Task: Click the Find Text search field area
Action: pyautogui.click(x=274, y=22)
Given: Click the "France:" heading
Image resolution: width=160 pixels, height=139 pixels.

...

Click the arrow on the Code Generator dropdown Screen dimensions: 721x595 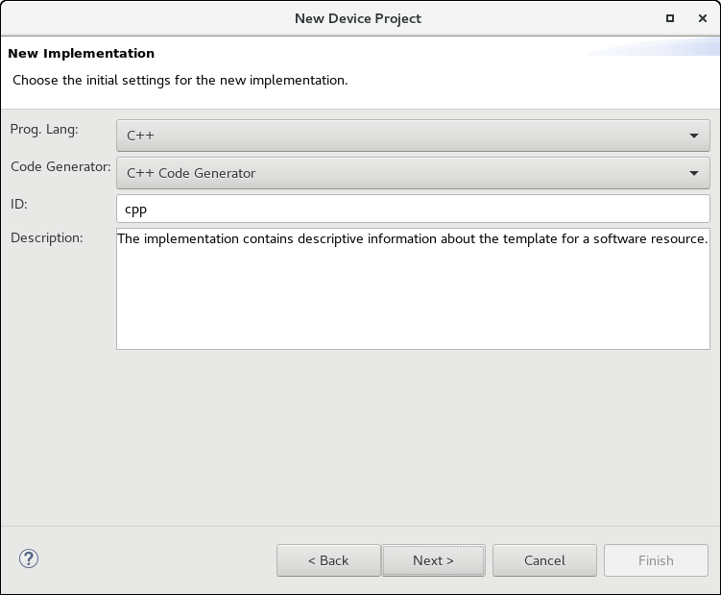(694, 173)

* [ABOUT THIS TASK] Nothing but the lines above from the one containing "Given: Click the" through the one containing "Image resolution: width=160" should appear in the answer, each repeated exactly.

* [SOLUTION]
Given: Click the "France:" heading
Image resolution: width=160 pixels, height=139 pixels.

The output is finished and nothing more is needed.